Archive for September, 2006

Hunting Fish: A Cross-country Search for America’s Worst Poker Players

Tuesday, September 19th, 2006

Jay Greenspan

“Hunting Fish” has a promising premise: author travels the country playing poker against less-experienced players (the “fish”). It’s too bad Greenspan doesn’t really deliver. The book is just interesting enough that I didn’t give up on it, but it’s not consistently good as a travelogue. As to the poker, we get details when he wins, but his losses aren’t as well documented. By the end of the book I started to wonder if the author is fooling himself when it comes to his poker prowess.

Pride Runs Deep

Tuesday, September 12th, 2006

R. Cameron Cooke

World War II submarine novels tend towards stereotypes, but R. Cameron Cooke manages to avoid most of them in this one, which relies more on character than on technical details or action. Happily for fans of the genre, action and technology aren’t completely absent, but are properly subservient to the character development.

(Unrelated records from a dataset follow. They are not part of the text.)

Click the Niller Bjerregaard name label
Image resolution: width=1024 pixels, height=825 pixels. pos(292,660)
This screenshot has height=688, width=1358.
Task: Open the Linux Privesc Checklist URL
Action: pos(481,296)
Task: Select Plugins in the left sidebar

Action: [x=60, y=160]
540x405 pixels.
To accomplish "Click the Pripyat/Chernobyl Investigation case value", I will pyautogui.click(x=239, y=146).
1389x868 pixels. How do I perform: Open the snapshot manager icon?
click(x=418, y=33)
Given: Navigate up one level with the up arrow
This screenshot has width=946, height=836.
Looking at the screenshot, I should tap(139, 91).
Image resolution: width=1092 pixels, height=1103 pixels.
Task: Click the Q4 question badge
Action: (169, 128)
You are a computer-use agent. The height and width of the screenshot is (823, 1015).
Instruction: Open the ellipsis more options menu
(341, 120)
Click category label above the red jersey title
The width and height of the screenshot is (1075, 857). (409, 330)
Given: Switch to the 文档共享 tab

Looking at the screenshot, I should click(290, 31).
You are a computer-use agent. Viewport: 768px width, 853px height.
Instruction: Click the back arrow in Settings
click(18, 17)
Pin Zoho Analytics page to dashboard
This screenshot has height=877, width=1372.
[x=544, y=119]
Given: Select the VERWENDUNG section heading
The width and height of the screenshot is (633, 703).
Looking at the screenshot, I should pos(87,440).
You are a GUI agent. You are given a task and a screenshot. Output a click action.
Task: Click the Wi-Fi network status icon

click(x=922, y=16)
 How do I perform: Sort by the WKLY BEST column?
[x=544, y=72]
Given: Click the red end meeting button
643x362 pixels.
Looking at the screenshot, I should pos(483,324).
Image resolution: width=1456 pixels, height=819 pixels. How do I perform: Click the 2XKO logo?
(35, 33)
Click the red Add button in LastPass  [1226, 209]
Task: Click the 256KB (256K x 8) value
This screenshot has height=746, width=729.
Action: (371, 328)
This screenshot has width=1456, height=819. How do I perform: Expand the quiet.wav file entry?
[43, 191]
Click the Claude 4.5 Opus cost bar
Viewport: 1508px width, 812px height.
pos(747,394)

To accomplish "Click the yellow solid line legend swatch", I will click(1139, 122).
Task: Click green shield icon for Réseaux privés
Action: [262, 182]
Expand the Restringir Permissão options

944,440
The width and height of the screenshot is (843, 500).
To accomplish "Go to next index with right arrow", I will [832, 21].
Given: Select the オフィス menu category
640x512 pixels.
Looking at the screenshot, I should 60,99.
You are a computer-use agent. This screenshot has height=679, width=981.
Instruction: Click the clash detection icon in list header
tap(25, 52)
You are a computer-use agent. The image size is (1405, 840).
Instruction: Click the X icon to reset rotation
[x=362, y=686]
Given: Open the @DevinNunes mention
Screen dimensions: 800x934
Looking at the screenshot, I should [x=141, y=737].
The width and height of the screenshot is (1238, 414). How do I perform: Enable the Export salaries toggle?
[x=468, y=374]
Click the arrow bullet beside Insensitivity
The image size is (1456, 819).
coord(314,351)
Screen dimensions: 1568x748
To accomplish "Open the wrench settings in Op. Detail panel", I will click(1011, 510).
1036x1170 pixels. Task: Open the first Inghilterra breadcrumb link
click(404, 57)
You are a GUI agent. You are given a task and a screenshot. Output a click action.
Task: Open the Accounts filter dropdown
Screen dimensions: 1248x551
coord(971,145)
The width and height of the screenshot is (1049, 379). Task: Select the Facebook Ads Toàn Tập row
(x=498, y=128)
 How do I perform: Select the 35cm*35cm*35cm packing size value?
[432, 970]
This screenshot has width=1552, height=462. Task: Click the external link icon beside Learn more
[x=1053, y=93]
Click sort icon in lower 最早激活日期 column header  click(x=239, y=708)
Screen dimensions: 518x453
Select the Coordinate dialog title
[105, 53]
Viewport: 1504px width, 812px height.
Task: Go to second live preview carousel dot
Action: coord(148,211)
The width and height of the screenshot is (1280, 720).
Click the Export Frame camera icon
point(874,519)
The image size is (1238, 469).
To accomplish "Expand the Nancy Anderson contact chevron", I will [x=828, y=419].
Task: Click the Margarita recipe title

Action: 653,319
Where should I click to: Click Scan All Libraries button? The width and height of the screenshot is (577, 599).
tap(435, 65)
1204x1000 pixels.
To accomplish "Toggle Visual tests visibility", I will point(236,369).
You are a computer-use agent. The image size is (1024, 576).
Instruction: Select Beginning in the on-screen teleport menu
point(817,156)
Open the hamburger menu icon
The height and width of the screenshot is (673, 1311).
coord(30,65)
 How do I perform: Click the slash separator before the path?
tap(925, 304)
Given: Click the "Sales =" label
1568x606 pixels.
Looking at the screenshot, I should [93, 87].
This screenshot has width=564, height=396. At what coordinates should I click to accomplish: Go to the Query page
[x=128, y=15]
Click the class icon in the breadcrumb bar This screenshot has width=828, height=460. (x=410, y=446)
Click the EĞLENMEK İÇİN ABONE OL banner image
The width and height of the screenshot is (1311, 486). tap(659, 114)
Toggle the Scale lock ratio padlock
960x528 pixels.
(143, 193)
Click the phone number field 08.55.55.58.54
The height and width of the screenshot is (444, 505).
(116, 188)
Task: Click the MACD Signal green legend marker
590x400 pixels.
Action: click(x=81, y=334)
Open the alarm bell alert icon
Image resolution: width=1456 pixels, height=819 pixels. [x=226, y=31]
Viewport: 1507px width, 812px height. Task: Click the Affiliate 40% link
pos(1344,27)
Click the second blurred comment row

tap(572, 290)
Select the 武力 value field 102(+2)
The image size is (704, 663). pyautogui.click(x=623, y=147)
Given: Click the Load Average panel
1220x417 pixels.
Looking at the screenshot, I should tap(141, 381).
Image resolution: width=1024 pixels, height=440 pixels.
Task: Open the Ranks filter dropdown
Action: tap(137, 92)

Renaissance Florence: The Invention of a New Art

Tuesday, September 12th, 2006

A. Richard Turner

This is a short, nicely illustrated book that puts Florentine Renaissance art in the context of its times. It makes great background reading for a trip to Florence.

Chronicle of the Roman Emperors: The Reign-By-Reign Record of the Rulers of Imperial Rome

Sunday, September 10th, 2006

Chris Scarre

This is a well-illustrated and accessible popular reference that descibes each Roman emperor and his reign. There is some overlap, which makes it easy to drop in anywhere but which makes reading it cover-to-cover a bit repetitious. The book has a useful bibliography and does a particularly nice job of showing the modern remains of various emperors’ buildings.

Basilica: The Splendor and the Scandal: Building St. Peter’s

Friday, September 8th, 2006

R. A. Scotti

This is a must-read for anyone who has visited or is planning a visit to the Vatican. Scotti does an excellent job on describing how multiple personalities over a long period of time created a unified whole. A minor flaw is that it exaggerates the role that the money spent on St. Peter’s had in fueling the reformation.

Fab

Wednesday, September 6th, 2006

Neil Gershenfeld

This is an interesting but too-brief look at the development of “fab labs”: low cost design and manufacturing facilities that are, the author claims, the manufacturing equivalent of the personal computer. It’s fascinating stuff, but would have been better covered by a skilled technical journalist like Stephen Levy rather than by the movement’s protagonist.